(Stored items)
• • •

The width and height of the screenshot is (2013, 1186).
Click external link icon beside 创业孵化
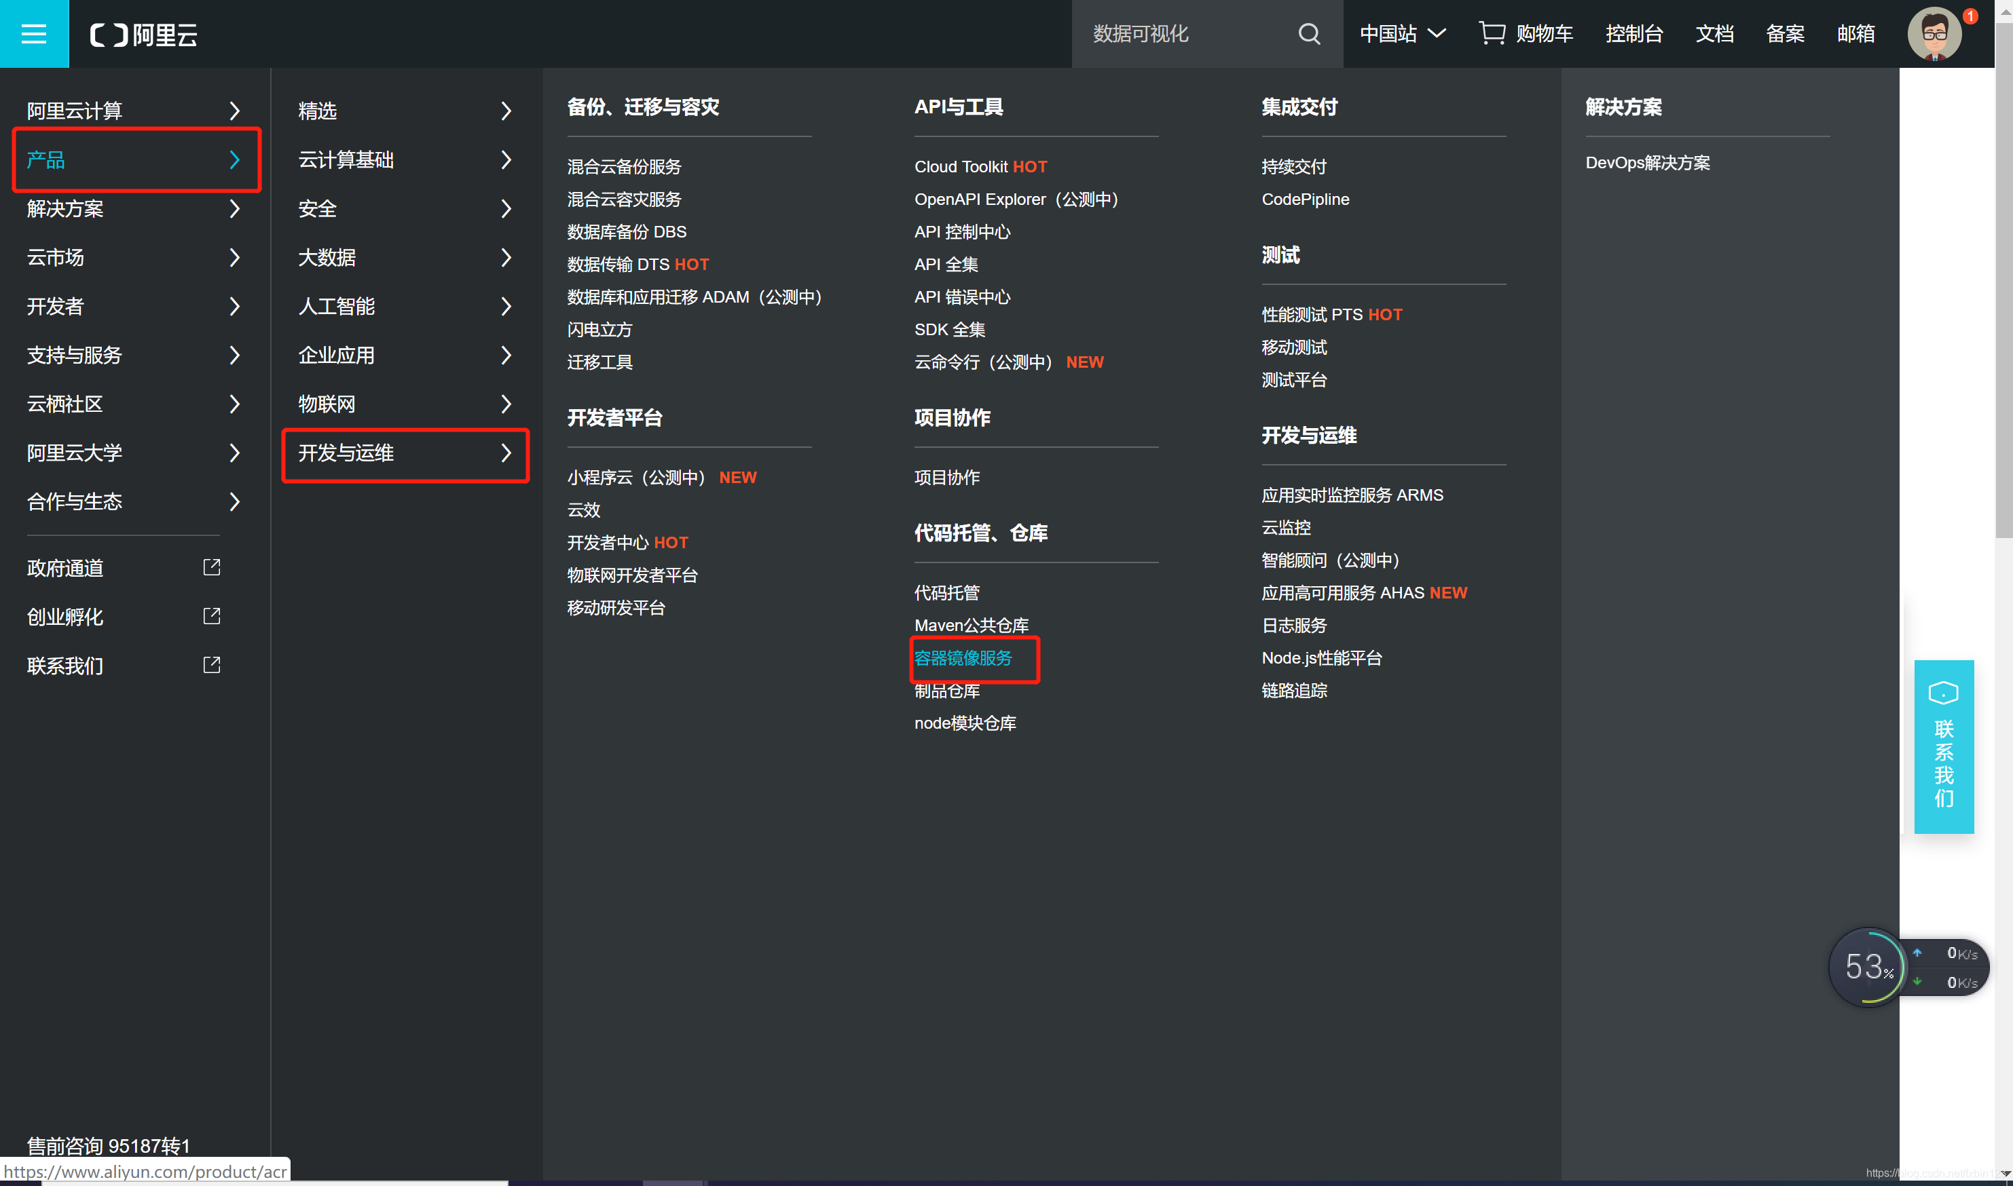point(212,616)
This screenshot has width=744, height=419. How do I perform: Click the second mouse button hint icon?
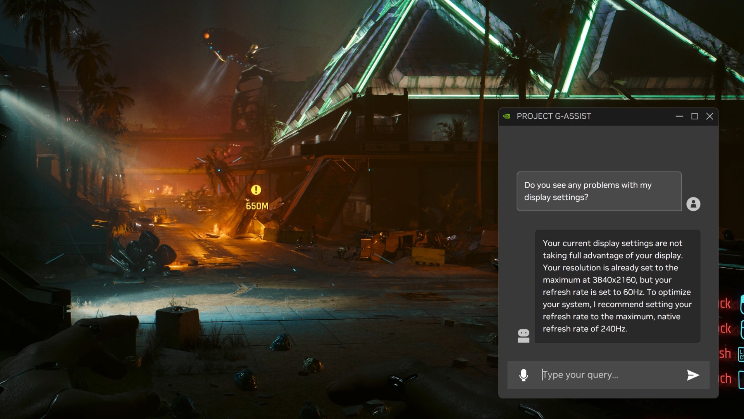click(x=742, y=329)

• • •

Work required →
Exactly as they stand, the entries must be written out again, pictures excluded.

Task answer →
The width and height of the screenshot is (2013, 1186).
Click external link icon beside 创业孵化
point(212,616)
This screenshot has width=744, height=419. How do I perform: Click the second mouse button hint icon?
click(x=742, y=329)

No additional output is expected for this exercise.